In previous literature, the Global Burden of Disease (GBD) group reported a 9.4 per 100,000 decrease in cancer ASR between 2006 and 2016.1 When examining data extracted from the WHO Mortality Database between 2000 and 2015, we saw an approximate 6% cancer mortality increase corresponding to an approximate 10 per 100,000 rise in cancer ASR. This observation should be interpreted with caution as the GBD group uses the “GBD cause of death database,” a database built and organized by their group, whereas we used the publicly available WHO Mortality Database.1,17 This difference in findings highlights the importance of creating guidelines and agencies to improve the accuracy of reporting and the quality of the data in global-level mortality databases. We believe the differences in our results and those of the GBD group are 2-fold: difference in included countries and difference in data availability and analysis techniques. Specifically, the GBD group uses statistical techniques to attempt to account for missing data; however, the general public is not privy to this information and therefore cannot replicate the numbers. With this in mind, we believe that as a community we must create a combined publicly available database for all diseases, and we hope that with such a database, differences between studies should decrease and more accurate numbers can be reported.
We must acknowledge limitations in our analysis. First, high-income countries accounted for 66% of the population analyzed; therefore, rates in high-income countries had a higher “weight.” The results might be skewed to favor trends seen in high-income countries. Along the same lines, no low-income countries were included. However, countries were chosen on the basis of data availability, which helps explain why no low-income country data were available and 66% of countries fell into the high-income bracket; hence, this is the most “accurate” analysis possible currently. Data from China and India (which represent 37% of the world population) were not included in this study because of data unavailability. However, some data from these 2 countries were available if 1 disease was reported using the ICD-10 code, which we did not include in this study, but that might be considered for future studies. An additional limitation inherent in our analysis was the assumption of a standardized population; however, establishing age and sex distributions for each country for each year in the analysis was not feasible because of data availability.

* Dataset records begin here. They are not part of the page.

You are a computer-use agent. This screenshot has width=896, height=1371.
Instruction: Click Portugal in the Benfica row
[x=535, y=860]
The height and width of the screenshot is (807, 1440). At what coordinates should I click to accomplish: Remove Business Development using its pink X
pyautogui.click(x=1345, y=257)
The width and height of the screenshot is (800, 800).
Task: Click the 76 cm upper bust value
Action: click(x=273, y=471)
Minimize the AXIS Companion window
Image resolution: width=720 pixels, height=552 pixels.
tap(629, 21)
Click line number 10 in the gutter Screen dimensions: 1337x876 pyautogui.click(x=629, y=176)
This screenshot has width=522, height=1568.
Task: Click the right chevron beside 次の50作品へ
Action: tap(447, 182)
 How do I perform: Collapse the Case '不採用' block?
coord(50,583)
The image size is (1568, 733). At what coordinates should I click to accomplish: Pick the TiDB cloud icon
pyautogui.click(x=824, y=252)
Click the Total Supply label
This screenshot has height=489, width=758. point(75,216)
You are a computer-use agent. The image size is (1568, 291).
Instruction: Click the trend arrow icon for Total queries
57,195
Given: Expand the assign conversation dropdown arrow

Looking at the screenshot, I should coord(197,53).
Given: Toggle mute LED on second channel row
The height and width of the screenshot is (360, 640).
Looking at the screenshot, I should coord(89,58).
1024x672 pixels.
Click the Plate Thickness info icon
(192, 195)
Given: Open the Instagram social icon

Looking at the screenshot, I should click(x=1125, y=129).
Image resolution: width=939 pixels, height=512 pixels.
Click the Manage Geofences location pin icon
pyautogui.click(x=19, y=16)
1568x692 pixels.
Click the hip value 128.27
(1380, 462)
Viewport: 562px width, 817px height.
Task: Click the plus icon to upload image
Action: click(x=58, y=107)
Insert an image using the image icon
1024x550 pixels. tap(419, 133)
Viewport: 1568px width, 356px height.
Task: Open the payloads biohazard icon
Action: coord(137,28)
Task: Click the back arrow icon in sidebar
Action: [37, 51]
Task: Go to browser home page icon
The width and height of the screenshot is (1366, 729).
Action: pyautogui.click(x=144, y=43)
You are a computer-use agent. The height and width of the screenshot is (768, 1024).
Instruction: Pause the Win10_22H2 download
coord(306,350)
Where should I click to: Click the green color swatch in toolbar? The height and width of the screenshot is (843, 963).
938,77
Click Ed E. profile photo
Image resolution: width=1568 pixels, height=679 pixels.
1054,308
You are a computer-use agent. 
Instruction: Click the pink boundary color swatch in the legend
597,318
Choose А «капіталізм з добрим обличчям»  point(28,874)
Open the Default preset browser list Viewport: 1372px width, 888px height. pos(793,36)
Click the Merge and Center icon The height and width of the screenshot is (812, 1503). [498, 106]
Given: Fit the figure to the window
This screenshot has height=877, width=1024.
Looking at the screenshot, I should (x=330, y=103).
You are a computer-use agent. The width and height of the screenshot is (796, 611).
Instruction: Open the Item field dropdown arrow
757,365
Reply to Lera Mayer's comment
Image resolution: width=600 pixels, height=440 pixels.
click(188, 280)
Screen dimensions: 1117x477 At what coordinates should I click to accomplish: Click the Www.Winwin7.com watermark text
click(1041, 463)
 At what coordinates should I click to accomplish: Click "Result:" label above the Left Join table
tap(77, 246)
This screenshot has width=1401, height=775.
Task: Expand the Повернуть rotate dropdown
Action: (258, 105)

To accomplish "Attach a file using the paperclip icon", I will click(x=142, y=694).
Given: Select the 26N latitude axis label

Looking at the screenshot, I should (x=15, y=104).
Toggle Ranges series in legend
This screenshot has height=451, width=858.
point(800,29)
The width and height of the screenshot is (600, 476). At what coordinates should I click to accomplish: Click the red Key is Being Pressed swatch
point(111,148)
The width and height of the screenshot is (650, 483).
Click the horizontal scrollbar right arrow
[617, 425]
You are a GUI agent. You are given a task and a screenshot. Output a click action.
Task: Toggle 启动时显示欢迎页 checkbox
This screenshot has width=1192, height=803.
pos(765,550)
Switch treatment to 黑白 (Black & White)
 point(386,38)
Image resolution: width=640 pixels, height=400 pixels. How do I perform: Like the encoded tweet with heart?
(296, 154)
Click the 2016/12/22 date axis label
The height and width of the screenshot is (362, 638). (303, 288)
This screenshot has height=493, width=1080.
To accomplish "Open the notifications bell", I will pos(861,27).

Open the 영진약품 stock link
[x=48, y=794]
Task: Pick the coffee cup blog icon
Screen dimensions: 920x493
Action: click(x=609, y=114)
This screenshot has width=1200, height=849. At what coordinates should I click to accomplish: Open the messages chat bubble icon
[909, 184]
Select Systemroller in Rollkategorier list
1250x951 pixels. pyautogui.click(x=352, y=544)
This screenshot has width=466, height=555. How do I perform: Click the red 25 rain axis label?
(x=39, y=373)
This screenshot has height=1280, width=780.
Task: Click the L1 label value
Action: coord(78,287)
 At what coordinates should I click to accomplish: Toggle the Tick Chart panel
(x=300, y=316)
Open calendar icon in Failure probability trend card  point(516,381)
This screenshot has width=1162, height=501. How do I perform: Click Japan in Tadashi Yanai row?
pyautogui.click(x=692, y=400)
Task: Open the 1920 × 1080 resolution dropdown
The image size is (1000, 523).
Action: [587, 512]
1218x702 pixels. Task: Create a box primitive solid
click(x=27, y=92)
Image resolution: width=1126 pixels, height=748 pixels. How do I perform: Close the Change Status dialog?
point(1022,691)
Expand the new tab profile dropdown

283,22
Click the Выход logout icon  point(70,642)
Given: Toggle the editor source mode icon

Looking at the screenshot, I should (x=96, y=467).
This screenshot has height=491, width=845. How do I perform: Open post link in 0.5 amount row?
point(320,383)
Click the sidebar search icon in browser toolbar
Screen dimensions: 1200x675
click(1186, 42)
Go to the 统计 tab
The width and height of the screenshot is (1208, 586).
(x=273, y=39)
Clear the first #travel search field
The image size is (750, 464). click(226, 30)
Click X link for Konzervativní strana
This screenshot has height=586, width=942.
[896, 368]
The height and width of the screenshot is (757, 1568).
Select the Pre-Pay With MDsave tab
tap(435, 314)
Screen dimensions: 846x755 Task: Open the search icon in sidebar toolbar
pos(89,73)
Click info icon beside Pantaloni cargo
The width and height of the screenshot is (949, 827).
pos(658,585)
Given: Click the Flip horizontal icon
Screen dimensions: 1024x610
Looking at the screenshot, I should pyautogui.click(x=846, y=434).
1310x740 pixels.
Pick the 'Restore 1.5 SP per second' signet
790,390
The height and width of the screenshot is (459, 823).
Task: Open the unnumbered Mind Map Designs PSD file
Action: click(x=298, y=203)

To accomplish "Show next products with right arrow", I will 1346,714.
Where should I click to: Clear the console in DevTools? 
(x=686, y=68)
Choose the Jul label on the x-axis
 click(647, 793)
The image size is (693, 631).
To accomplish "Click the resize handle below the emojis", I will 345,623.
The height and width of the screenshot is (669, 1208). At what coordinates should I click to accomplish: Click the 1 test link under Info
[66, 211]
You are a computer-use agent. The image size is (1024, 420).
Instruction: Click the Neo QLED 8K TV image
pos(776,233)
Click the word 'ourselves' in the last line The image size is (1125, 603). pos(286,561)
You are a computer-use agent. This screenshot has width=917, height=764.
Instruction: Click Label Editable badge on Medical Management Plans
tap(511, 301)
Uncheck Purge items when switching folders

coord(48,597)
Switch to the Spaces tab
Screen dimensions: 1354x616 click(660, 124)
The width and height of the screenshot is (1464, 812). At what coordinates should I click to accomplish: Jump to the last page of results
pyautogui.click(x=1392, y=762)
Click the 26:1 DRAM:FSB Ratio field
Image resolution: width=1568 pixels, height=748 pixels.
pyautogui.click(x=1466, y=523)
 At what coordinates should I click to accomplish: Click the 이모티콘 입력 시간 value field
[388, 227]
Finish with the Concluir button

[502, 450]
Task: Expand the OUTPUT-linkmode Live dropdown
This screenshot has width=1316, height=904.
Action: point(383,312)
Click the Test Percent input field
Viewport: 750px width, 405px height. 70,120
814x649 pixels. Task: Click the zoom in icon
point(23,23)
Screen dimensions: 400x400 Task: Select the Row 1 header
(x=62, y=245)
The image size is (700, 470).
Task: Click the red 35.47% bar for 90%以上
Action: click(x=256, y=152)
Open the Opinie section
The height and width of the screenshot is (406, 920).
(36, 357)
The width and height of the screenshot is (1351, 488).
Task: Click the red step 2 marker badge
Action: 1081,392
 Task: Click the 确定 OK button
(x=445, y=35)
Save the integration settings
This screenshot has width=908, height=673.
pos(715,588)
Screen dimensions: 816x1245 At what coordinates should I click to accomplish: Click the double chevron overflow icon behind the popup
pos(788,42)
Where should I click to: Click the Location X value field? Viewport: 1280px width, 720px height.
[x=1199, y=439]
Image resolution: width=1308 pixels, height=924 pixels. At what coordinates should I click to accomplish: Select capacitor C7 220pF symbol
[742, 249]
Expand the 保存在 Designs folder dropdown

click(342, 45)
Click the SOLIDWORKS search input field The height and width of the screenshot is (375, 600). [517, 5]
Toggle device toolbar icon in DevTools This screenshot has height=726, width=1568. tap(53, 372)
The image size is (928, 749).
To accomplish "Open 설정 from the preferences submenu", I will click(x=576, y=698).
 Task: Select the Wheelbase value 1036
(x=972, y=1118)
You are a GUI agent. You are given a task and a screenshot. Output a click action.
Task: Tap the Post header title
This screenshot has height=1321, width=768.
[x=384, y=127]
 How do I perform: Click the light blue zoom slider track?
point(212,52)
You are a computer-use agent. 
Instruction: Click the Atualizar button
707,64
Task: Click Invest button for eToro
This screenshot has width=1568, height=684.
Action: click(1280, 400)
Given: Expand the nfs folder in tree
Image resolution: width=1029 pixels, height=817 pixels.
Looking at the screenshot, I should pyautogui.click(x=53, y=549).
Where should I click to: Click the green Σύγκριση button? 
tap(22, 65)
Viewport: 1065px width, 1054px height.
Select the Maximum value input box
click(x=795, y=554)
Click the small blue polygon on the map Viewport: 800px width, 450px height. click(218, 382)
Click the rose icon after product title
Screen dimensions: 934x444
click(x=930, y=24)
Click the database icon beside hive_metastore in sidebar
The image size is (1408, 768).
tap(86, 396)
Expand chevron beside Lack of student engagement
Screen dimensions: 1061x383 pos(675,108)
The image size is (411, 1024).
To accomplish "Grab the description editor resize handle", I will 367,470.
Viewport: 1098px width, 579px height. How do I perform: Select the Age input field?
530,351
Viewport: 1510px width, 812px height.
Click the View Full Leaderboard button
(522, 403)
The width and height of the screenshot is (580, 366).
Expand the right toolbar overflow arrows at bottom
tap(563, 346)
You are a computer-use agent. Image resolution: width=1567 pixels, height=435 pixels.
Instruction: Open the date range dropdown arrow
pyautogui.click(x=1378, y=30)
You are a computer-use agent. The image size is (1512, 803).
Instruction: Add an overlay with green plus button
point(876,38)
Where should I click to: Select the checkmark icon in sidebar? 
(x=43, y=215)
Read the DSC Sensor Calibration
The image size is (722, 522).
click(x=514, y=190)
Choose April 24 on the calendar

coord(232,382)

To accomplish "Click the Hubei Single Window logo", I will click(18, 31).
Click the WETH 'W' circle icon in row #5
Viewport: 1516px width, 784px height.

Second, owing to improvements in database and information-gathering technology, reporting for cancer and cardiovascular disease may have increased over time without an actual increase in the incidence or prevalence of these diseases. This finding should be interpreted carefully as this might suggest that the cancer rates have falsely increased because of the accurate reporting and the quality of the data. However, these biases are likely to affect cardiovascular disease and cancer in a similar fashion, and we would expect to see an increase in cardiovascular disease, which was not the case. Increases in reporting would affect low-income and upper-middle-income countries more than high-income countries, which made up 66% of our analysis; therefore, effects due to reporting improvements would be partly masked. Finally, databases such as the WHO Mortality Database used in this study contain a certain percentage of improperly recorded reasons for mortality, and this varies by country and time. These inherent inaccuracies might skew trends and rates of cancer and heart disease, and unfortunately there is no way to account for these with the data currently available. As databases improve in their trustworthiness over time, we hope these inaccuracies will be less impactful in future studies.
Conclusion
Cancer and cardiovascular disease are the 2 leading causes of noncommunicable disease mortality worldwide. Our study, based on the 2 databases used, observed that between 2000 and 2015, cardiovascular disease mortality rates have been declining, which may be largely due to targeted interventions and early detection programs. However, cancer mortality rates appear to be increasing steadily despite similar interventions and early detection programs, partially from the demographic changes of the population. Innovative approaches in early detection and treatment would be helpful in attenuating the rate of increase in deaths due to cancer, particularly in high-income countries.
Footnotes
Grant Support: A.Q.-H. was supported by the Mayo Clinic Professorship and a Clinician Investigator award, Florida State Department of Health Research Grant, and Mayo Clinic Graduate School as well as by the NIH (R43CA221490, R01CA200399, R01CA195503, and R01CA216855). K.R. was supported by the NIH/NINDS (U01-NS108916).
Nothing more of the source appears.